The required answer is every line of the data containing the word "will".

Collected data entries
-------

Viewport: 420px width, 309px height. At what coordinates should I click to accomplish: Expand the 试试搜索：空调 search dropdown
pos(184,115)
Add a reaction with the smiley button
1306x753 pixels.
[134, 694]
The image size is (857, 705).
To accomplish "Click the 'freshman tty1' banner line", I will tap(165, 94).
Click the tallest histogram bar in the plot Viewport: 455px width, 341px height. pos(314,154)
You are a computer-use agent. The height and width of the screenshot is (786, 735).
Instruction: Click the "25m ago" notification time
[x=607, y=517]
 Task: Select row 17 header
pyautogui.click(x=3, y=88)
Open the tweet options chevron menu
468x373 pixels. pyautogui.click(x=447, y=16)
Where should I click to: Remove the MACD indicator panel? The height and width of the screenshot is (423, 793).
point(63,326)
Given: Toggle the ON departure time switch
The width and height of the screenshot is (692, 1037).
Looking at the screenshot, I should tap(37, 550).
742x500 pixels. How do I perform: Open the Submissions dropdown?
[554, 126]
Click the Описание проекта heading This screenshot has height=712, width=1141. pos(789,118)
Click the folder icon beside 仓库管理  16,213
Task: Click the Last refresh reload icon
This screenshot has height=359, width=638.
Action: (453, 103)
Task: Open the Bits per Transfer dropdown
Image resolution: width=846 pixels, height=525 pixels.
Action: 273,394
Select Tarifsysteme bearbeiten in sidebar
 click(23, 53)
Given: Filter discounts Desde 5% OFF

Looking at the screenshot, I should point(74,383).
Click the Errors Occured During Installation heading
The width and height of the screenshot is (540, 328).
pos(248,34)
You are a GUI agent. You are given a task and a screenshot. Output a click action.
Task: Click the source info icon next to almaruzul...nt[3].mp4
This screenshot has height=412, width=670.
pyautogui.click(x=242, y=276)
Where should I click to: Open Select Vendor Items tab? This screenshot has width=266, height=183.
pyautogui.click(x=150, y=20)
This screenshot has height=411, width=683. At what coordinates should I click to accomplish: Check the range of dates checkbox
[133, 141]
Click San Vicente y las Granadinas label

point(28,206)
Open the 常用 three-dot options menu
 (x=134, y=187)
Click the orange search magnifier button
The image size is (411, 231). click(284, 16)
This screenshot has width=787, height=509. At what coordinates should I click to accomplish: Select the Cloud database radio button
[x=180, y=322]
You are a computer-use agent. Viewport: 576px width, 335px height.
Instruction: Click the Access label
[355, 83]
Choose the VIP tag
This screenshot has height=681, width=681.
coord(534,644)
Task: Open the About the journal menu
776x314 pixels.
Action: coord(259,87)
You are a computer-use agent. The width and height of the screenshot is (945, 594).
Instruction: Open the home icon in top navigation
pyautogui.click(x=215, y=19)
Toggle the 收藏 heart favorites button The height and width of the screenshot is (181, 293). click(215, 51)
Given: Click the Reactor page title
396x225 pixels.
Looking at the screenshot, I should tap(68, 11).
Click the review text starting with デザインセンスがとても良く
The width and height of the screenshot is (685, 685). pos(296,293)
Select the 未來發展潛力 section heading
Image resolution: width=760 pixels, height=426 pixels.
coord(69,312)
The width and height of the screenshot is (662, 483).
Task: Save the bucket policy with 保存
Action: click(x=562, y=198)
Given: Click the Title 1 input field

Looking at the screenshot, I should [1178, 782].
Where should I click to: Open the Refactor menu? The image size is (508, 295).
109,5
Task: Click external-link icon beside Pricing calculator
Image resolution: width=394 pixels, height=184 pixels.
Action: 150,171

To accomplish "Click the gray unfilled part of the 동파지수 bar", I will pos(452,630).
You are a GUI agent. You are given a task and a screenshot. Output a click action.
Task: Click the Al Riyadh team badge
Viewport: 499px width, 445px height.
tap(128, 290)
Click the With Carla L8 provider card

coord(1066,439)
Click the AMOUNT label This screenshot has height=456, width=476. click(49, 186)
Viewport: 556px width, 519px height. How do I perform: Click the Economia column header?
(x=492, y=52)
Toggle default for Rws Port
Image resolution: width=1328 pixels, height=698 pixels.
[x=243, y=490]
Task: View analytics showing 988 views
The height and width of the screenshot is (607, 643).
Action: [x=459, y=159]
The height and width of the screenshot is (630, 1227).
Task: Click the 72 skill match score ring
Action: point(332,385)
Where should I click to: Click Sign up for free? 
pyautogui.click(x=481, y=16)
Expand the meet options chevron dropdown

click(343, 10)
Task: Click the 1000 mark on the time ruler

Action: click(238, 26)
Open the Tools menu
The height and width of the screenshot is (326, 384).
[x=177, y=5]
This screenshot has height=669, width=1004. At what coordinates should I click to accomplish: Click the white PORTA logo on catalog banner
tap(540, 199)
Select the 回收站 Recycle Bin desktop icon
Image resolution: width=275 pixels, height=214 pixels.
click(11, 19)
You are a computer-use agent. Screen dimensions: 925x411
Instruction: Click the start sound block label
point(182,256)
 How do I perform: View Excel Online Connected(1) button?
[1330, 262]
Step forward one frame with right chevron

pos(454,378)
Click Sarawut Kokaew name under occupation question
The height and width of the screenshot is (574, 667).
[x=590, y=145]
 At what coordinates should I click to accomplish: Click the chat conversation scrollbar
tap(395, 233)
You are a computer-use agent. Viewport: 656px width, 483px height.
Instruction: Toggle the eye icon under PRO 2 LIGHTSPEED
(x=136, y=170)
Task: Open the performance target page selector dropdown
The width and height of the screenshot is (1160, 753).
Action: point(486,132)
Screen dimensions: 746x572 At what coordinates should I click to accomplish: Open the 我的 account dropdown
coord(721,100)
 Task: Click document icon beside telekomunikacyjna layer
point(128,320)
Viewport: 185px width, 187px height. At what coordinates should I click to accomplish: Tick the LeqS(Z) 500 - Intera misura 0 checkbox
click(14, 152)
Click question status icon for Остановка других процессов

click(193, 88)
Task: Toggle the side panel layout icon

-------

* [WRITTEN SOLUTION]:
To accomplish "Click the 'freshman tty1' banner line", I will tap(165, 94).
To accomplish "Click the gray unfilled part of the 동파지수 bar", I will pos(452,630).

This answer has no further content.